简体   繁体   中英

How to extract a particular data between 2 strings from a text file In sequence or a control manner If more than one such Instances are met

Sample Input Data file :
================

Session Initiation Protocol (REGISTER)
temp data here
Rocky1
Rocky2
Rocky3
Rocky4
CSeq: 3 REGISTER

Session Initiation Protocol (REGISTER)
temp data here
Jocky1
Jocky2
Jocky3
Jocky4
CSeq: 3 REGISTER

Session Initiation Protocol (REGISTER)
Hello
world
Bye
temp data here
CSeq: 3 REGISTER

eg In the above data I want to extract data between variable 1 -> Session Initiation Protocol (REGISTER) and variable 2->CSeq: 3 REGISTER

temp data here

Rocky1
Rocky2
Rocky3
Rocky4

Now as there are multiple occurrences of variable 1 and variable 2 In the below Input file but the data Is different so want to control each occurrence of these variables to manipulate further.

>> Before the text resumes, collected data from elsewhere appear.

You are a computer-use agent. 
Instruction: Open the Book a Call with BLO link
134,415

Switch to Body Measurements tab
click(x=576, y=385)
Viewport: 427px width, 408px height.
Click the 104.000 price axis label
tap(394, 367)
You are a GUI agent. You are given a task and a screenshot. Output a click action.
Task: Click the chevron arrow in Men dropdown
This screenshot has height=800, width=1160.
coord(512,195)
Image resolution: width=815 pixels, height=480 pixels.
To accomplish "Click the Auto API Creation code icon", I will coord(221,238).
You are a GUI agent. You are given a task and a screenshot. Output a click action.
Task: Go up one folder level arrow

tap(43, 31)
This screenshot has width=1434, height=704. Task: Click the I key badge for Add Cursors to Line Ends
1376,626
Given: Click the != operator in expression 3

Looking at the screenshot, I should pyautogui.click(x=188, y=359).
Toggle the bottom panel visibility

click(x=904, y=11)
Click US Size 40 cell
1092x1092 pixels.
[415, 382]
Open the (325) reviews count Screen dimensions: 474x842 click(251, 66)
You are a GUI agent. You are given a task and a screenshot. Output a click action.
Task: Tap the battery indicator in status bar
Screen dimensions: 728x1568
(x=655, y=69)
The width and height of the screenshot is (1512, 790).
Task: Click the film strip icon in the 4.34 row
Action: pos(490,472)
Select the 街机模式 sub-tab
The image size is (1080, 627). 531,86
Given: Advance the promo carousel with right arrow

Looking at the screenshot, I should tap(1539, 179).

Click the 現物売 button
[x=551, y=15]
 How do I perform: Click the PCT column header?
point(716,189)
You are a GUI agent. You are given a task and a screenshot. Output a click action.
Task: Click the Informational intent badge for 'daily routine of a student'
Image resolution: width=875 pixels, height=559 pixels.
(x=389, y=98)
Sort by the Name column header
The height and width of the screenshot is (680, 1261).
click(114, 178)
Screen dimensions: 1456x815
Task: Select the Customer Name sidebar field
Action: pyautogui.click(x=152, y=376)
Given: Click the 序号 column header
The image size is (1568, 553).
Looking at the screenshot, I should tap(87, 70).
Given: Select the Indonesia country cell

Below Is the program used to extract data which Is actually extracting data from all the occurrences but does not have control If I wish to extract till only first occurrence of variable 1 and variable 2

#!/usr/bin/perl

use strict;
use warnings;
my $file = "output.txt";


my $kw1 = "Session Initiation Protocol (REGISTER)";
my $kw2 = "CSeq: 3 REGISTER";   

while (<DATA>) {

   if ( /\Q$kw2\E/ ... /\Q$kw1\E/ ) {
      print;
   }
}

Added the recent Issue here

#!/usr/bin/perl
use warnings;
use strict;
use feature qw{ say };

my $kw1 = 'Session Initiation Protocol (REGISTER)';
my $kw2 = 'CSeq: 3 REGISTER';

my $instance_counter;
my @first;
my @next;
my $myfile = "Input.txt";
open my $out_file1, '>', 'hello1.txt' or die "$!";
open my $out_file2, '>', 'hello2.txt' or die "$!";


open DATA, $myfile or die "Can't open file: $!";

while (<DATA>) {
    if (my $match = (/\Q$kw1/ .. /\Q$kw2/)) {
        ++$instance_counter if 1 == $match;

        if (1 == $instance_counter) {
            push @first, $_ if /$kw1/;

        } else {
            @next = @first if 1 == $match;
            shift @next;
            push @next , $_;
        }


    }
    print $out_file1 @first;
    print $out_file2 @next;
}

Lets say below Is my Input data :

Session Initiation Protocol (REGISTER)
temp data here
Rocky1
Rocky2
Rocky3
Rocky4
I don't know the text here
CSeq: 3 REGISTER

Session Initiation Protocol (REGISTER)
temp data here
Jocky1
Jocky2
Jocky3
Jocky4
I don't know the text here
CSeq: 3 REGISTER


I want my output to look like as 

output_1.txt
temp data here
Rocky1
Rocky2
Rocky3
Rocky4
I don't know the text here

output_2.txt
temp data here
Jocky1
Jocky2
Jocky3
Jocky4
I don't know the text here


#!/usr/bin/perl
use warnings;
use strict;
use feature qw{ say };

my $kw1 = 'Session Initiation Protocol (REGISTER)';
my $kw2 = 'CSeq: 3 REGISTER';

my $instance_counter;
my @first;
my @next;
my $myfile = "Input.txt";
open my $out_file1, '>', 'hello1.txt' or die "$!";
open my $out_file2, '>', 'hello2.txt' or die "$!";
open my $out_file3, '>', 'hello3.txt' or die "$!";

open DATA, $myfile or die "Can't open file: $!";

while (<DATA>) {
    if (my $match = (/\Q$kw1/ .. /\Q$kw2/)) {
        ++$instance_counter if 1 == $match;

        if (1 == $instance_counter) {
          print $out_file1 $_;
        } 
        elsif (2 == $instance_counter){
        print $out_file2 $_;
        }
        else {
           print $out_file3 $_;
        }


    }

}

I am now getting In separate output files. Can I generalize It for any no of Instances being found from a file ?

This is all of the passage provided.